Required task 1:
Answer these from the article on Shopify's expansion into China, one line each:
(a) How many positions does the company currently have open in Shenzhen?
(b) What share of its 2018 revenue came from merchants in the U.S. and Canada?
(c) About how many merchants were on the platform at the end of 2018?
Required task 2:
Using the article on Shopify's expansion into China, explain why CEO Tobi Lütke said the company wanted to sign Chinese exporters up to its platform.

Supplied text:
As it embarks on an ambitious global expansion plan, Shopify has begun building a team in China, hiring an executive to build partnerships in the world’s largest e-commerce market.
The Ottawa-based company is looking for a head of business development for the country, one of three positions currently open in Shenzhen. “Shopify’s China team is starting out,” the job postings say. It has already recruited five employees in the southeastern city over the past year, LinkedIn data shows.
In April, CEO Tobi Lütke said the company was looking to sign Chinese exporters up to the platform. “There (are) a lot of Chinese brands now out there which are trying to go global, and do so directly,” he said. “We have worked with them (and) they are seeing significant success using the Shopify platform.” In June, the firm announced merchants would be able to use its platform in traditional and simplified Chinese.
Some analysts believe there’s also an opportunity for Shopify to focus on merchants selling to Chinese shoppers.
“When you think about the China opportunity, there’s a massive commerce market there, (a) huge number of eyeballs that they can they can potentially reach out to,” said Guggenheim Partners director Ken Wong, who covers the company’s stock.
He noted that some multinational brands that use the company’s Shopify Plus service — which gives larger merchants access to dedicated engineering and support resources — are already selling to Chinese customers through the platform.
The firm’s sales are heavily focused in North America; 77 per cent of its 2018 revenue came from merchants in the U.S. and Canada, and another 11 per cent from the U.K. and Australia. (The company does not break out the remaining 12 per cent of revenue by country.)
Shopify declined The Logic’s request for comment, but the company said in April it had made international growth one of its investment priorities for 2019.
Its core markets are “not tapped, but they’re definitely a little more saturated,” said Wong. The company added fewer new merchants in 2018 than the previous year, he noted. It ended 2018 with about 820,000 merchants on the platform, compared to approximately 609,000 in 2017 and more than 377,500 in 2016.

Dataset content:
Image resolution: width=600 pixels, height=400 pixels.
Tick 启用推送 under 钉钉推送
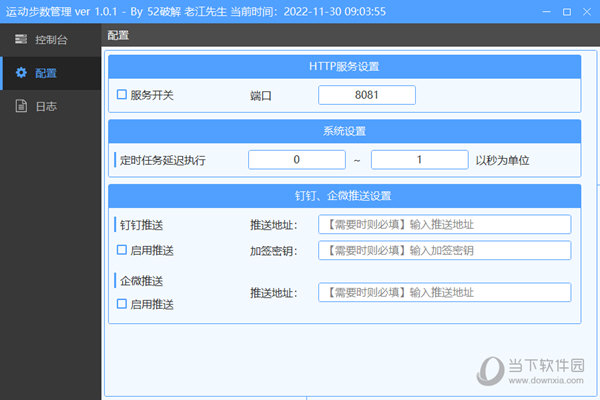122,250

Expected output 1:
(a) Three.
(b) 77 per cent.
(c) About 820,000.

Expected output 2:
Lütke said many Chinese brands are trying to go global and to do so directly. The company has worked with such brands, and they are seeing significant success with the Shopify platform.